Tu t’es blessé aux côtes dernièrement. Comment as-tu fait pour te soigner?
Quand on casse un os, il n’y a pas grand-chose à faire à part se reposer et attendre qu’il se reconstruise. C’est un peu la douleur qui est le témoin de ce qu’on peut faire ou non. Le plus gros risque c’est de retomber. Moi, je suis tombé en Italie quand je préparais la course du Lavaredo en juin. Le lendemain j’ai fait une radio et les Italiens n’ont rien vu. J’ai couru une semaine dessus mais c’était franchement de la torture, je n’ai jamais connu de douleurs comme ça. J’ai refait une radio au bout de 8 jours et ils ont trouvé une fracture. En fait il y en avait même une deuxième. Mon docteur m’a arrêté quatre semaines en tout et six semaines pour la course à pied. Je lui ai dit que je ne pouvais pas (sourire).
Qu’est-ce qui est primordial dans la préparation d’un ultra?
Ces dernières années j’ai essayé de moins courir et de plus cibler les courses sur lesquelles je m’alignais. Je pense que ça m’a aidé. J’essaie aussi d’analyser le terrain sur lequel je vais courir. La nutrition, le repos… Je me demande comment je peux récupérer et en fonction de ça je fixe la façon de m’entraîner. Je peux assimiler l’entraînement uniquement si j’arrive à bien récupérer entre. Je n’ai pas eu de blessures majeures depuis 3 ans.
"Au début, je n’avais pas la charpente pour le trail"
Tu as dû adapter ton corps au début…
Je me blessais tout le temps. J’avais des tendinites ou des blessures qui montraient que je n’avais pas la charpente pour le trail. J’avais peut-être une bonne condition physique due au vélo, mais il n’y a rien qui tenait sur les efforts latéraux. Chevilles, genoux, hanches…

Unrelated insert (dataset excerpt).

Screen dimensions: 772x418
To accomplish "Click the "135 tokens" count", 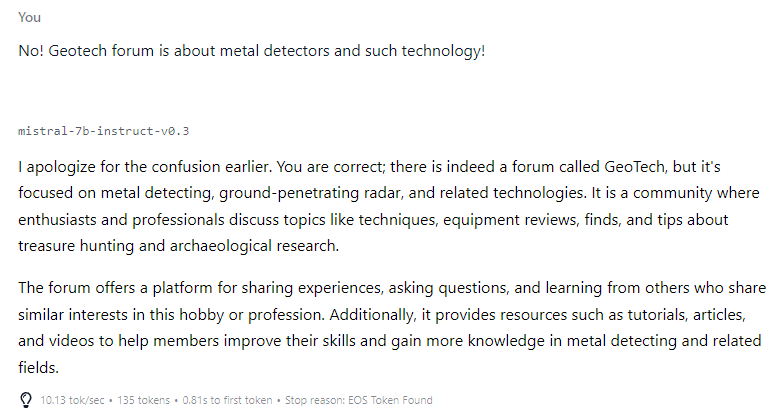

Comment on façonne cette charpente?
Au début, je me suis dit: "Ok, j’essaie de faire du trail mais en fait je ne sais pas courir." Je n’avais jamais fait d’athlétisme donc les premières années, j’ai commencé à faire des tours de piste pour essayer d’avoir une base, une foulée. Surtout l’hiver, loin des compétitions. J’avais un physique mais je n’avais pas de pied. Je suis resté sur des courtes distances, quand je faisais des longues je me blessais.
Tu as quand même terminé troisième de l’OCC en 2015, une course réputée de 50km!
C’est vrai. Je crois que j’ai commencé le trail vers 2011. Pendant trois ou quatre ans, je me demandais comment les autres faisaient pour courir 100km, moi je faisais 20 et je rentrais avec des douleurs partout. Je pensais que ce n’était pas pour moi. Mais en étant progressif et en prenant le temps d’apprendre… Je ne faisais pas de la course à pied, je faisais de la course à jambes! (sourire) Je n’avais pas de pieds, aucune stabilité sur les appuis.
Comme le parcours de l’UTMB est plus "roulant" que les courses maralpines, tu intègres du plat dans ta préparation?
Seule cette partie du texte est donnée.